Grito
"Porra, vai-te embora! Já chega! Se não queres estar aqui, se não me queres ouvir a chorar, vai-te embora! Eu sei que tu queres ir embora, mas porque não vais já? Tens pena de mim? Tens pena deste corpo? Tens pena destas cicatrizes? Elas não se vão embora por ti! E tu não me vais impedir de nada! Chega de estares aqui só porque eu preciso, porque estupidamente tu tens medo que eu me corte! Mas afinal qual é o teu problema?!!!"
Ela está nua à minha frente. A chorar, com o seu longo cabelo negro colado ao seu rosto perfeito. E eu consigo olhar para ela. Para aquele corpo, salpicado de cicatrizes. E realmente eu quero ir embora, como ela diz.
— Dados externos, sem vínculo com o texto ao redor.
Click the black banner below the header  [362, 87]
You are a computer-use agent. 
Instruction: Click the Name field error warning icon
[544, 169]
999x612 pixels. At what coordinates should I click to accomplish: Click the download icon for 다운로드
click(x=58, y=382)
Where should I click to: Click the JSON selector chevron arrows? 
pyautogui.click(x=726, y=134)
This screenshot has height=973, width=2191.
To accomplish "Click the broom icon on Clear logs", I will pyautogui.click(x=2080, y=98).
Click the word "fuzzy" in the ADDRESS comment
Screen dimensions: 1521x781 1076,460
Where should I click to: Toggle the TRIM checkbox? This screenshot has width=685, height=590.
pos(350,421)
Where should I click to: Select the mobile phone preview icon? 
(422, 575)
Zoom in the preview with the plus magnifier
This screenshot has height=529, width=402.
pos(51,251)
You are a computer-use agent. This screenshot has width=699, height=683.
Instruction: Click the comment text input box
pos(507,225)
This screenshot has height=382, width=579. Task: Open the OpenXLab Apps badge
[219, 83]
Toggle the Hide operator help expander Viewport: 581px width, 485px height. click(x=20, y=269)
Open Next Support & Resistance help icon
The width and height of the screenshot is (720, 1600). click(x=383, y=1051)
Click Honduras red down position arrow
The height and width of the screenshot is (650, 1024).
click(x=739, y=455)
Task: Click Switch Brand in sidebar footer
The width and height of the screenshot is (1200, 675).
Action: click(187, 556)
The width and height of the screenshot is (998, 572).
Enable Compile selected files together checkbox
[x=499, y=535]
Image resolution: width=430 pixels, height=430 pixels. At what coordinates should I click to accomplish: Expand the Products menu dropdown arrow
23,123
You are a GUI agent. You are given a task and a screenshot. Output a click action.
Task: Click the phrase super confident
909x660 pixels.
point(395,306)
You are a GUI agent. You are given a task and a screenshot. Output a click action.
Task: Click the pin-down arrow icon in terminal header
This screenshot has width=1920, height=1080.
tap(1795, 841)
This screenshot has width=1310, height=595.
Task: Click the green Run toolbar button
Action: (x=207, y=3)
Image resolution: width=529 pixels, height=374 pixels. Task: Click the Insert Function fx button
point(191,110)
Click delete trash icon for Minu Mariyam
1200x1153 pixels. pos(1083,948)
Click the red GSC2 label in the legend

Mas não consigo. É demasiado paralisante ver alguém assim, quanto mais ela.
Eu não sabia destas cicatrizes. Descobri há muito pouco tempo. E não sei, não faço ideia porque o faz. Mas sim, eu quero ir-me embora. Ainda assim não consigo mover um pé. Agora a única coisa que nos separa é o seu grito de silêncio, que eu consigo ouvir até ao âmago da minha alma. E eu acabo por querer dar um passo em direcção a ela, mas o seu grito mudo impede-me. Enche a sala.
E ela fala uma vez mais.
"Agora, o teu único caminho é voltar atrás. Este monstro não é partilhável!"
Eu não entendo, mas acho que na cabeça dela está um monstro e não uma mulher. E volto a tentar dar um passo. E volto a não conseguir.
Sem ter qualquer outra opção... Volto atrás.
O Grito mudo estilhaça os vidros da sala, que se espetam nas minhas costas.